Over the years, I was overly sensitive and emotional to everything, I could not control my emotions, every level of my being re-acted in flight or fight, extreme in my showing feelings to being hysterical, cried out of frustration, and cried at the drop of a pin. On some level, I thought this was a normal way to be because it was all that I had experience or known since birth. The crying always came from a place deep inside me, and later in my life, I became aware my self-worth was always connected with pain. Immobilized and disconnected to everyone. I never felt real joy and happiness until my late 50’s. But I will come to that later.
Life for me, was like continually living in an inside box of fog, and I could not escape from it. The box was filled with emptiness and no matter how hard I tried to escape it, it filled me with hurt, being wounded, used, abused and confused, I felt rejected and just dumb.
I flipped between extremes I was either overly hyper-active child beyond what considered the norm, or I was dead tried with thoughts and feelings of being unlovable and uncared for. It was exhausting.
Growing up in a home of laid back, introverts, here I was an extrovert, or so they thought. Also being reprimanded to sit still, to be calm, well it was just impossible and to me, it felt like I was being punished, and I was unacceptable.

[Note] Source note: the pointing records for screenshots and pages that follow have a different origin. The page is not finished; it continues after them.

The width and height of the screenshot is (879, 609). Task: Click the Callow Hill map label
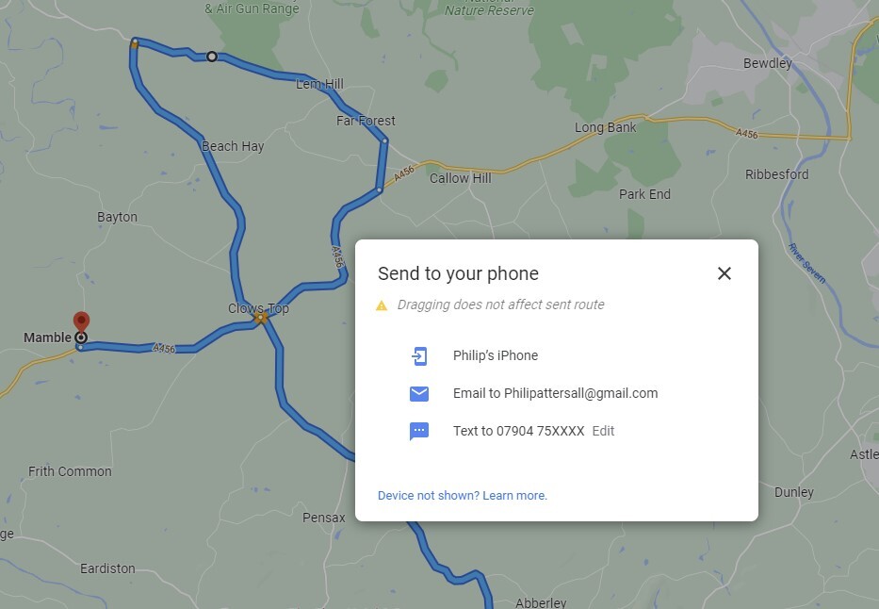click(461, 178)
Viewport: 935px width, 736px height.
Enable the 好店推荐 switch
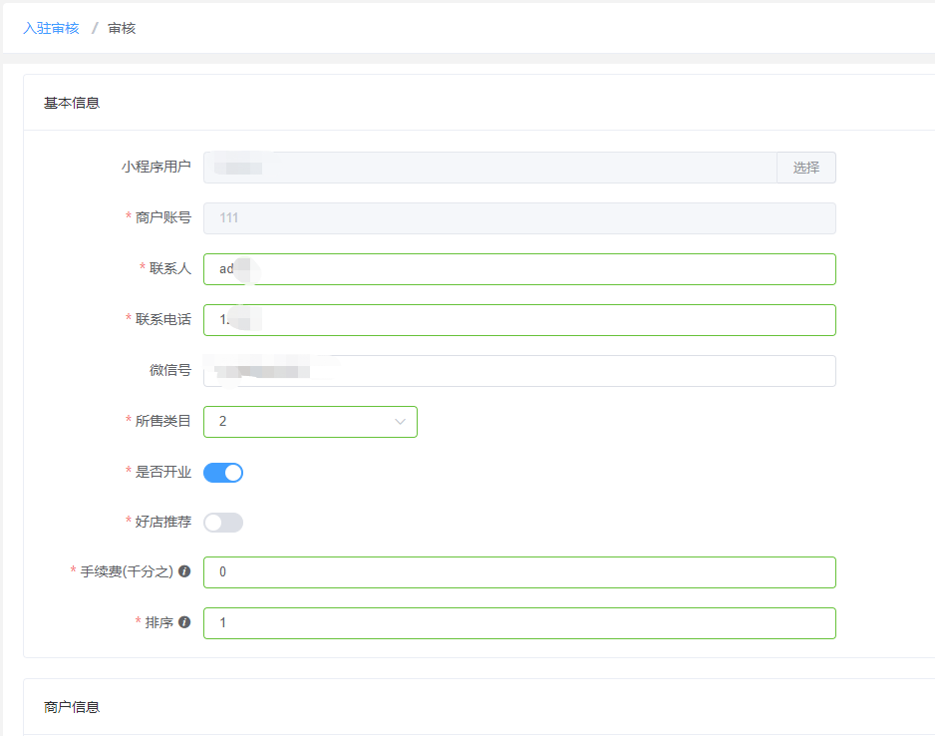click(x=223, y=523)
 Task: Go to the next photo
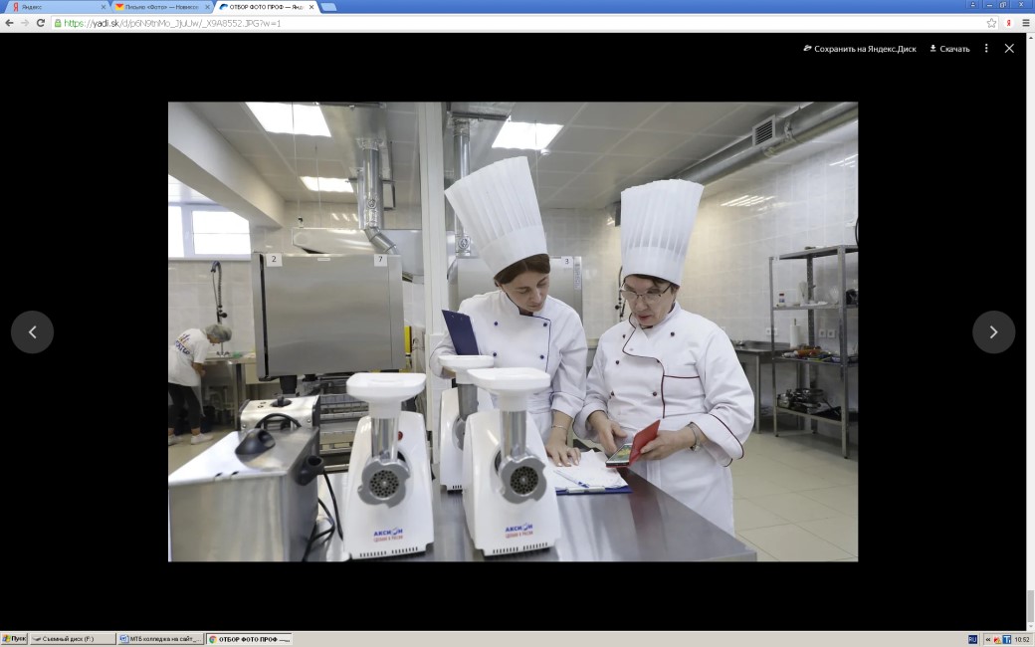993,332
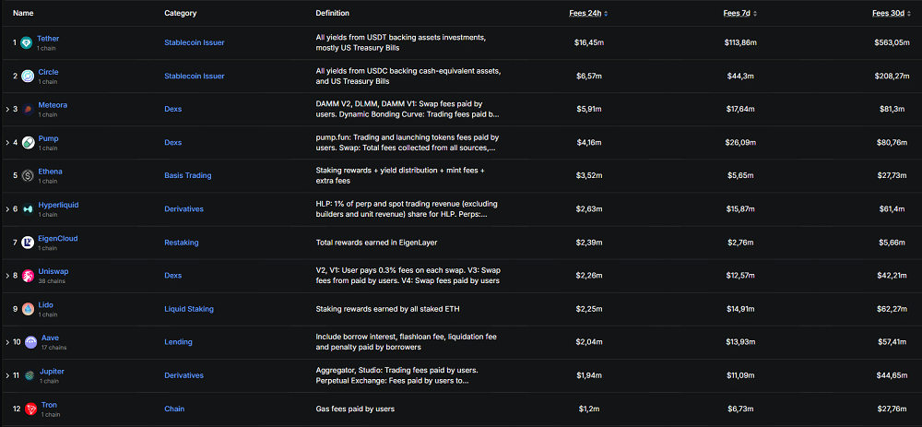
Task: Expand the Meteora row chevron
Action: pos(7,110)
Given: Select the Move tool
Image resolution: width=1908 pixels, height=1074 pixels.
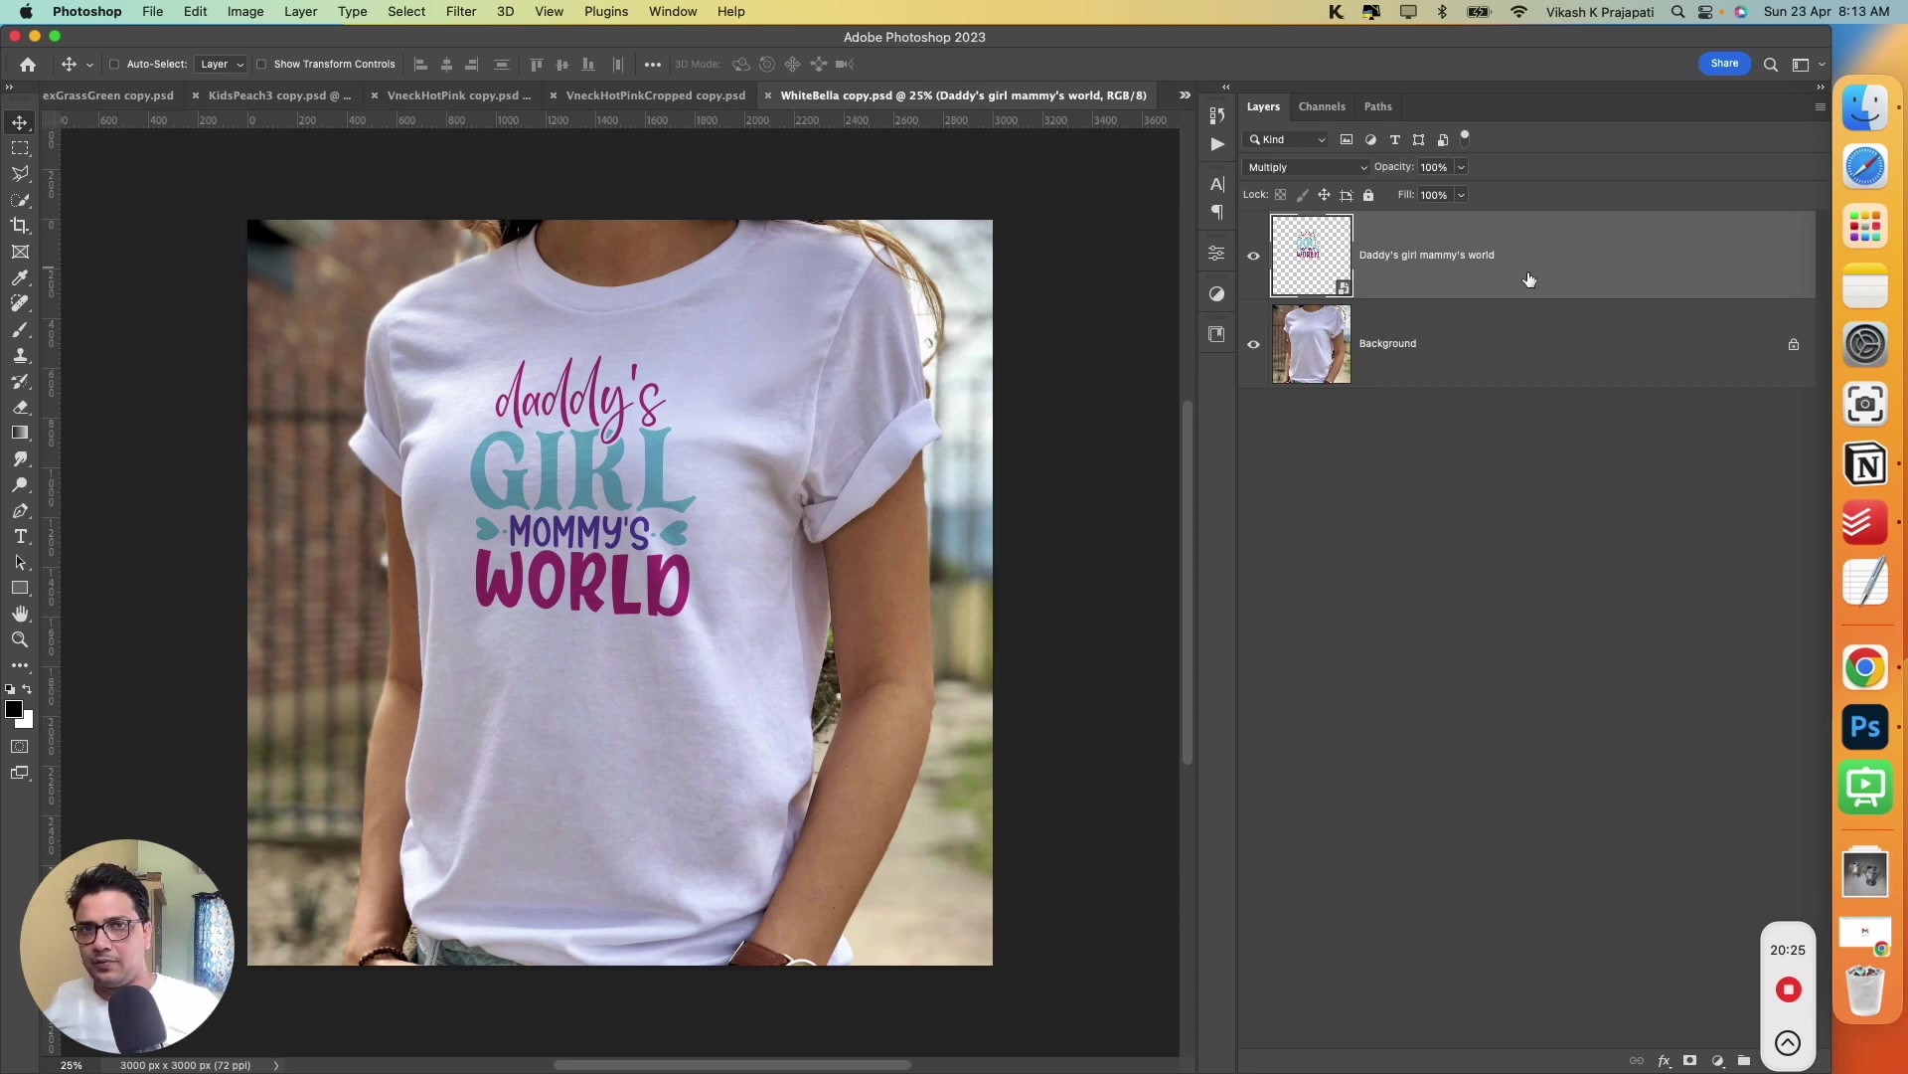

I had developed nobody boundaries or boundaries on any level of my being, so I absorbed and became overwrought with other peoples thoughts and emotions, taking over my very being, causing me feelings of self-hatred.
Music was my only Savior! it allowed me to feel and sense different sounds, that moved me, inside in ways that at times gave me great comfort and ease of mind. Music moved in me deeply infecting my sense of self. It was a great escape. But music could also send me to the moon, causing me great animosity, anxiety and stress! This occurred when Television came into our home. Certain shows and movies, in where the producers have full control over the sounds you will experience, could trigger all kinds of emotions, not so much thoughts, but would increase the intensity of my feelings was to much for me to handle as a person. So I was careful as to what I listen to. This is true even to this day. I do not own a TV very rarely go to a movie, and stay away from large crowds, because I never know how I will respond, or what will be triggered in me, and I can lose all sense of myself in a whirlwind of emotions.
So I have learnt to keep my external influences down to a minimum, includes no cell phone, no news or newspapers, radio, negative friends or family members, because after years and years of negative input, either self-made, self -learnt, or placed on me by outside media’s, I now have escaped my box and experience and feel true self-love, to feel positive and calm. It’s taking me over 50 years to find the solution’s for me and I am so proud and happy to have achieved and reached the true sense of my well-being I fully control all outside input into my being.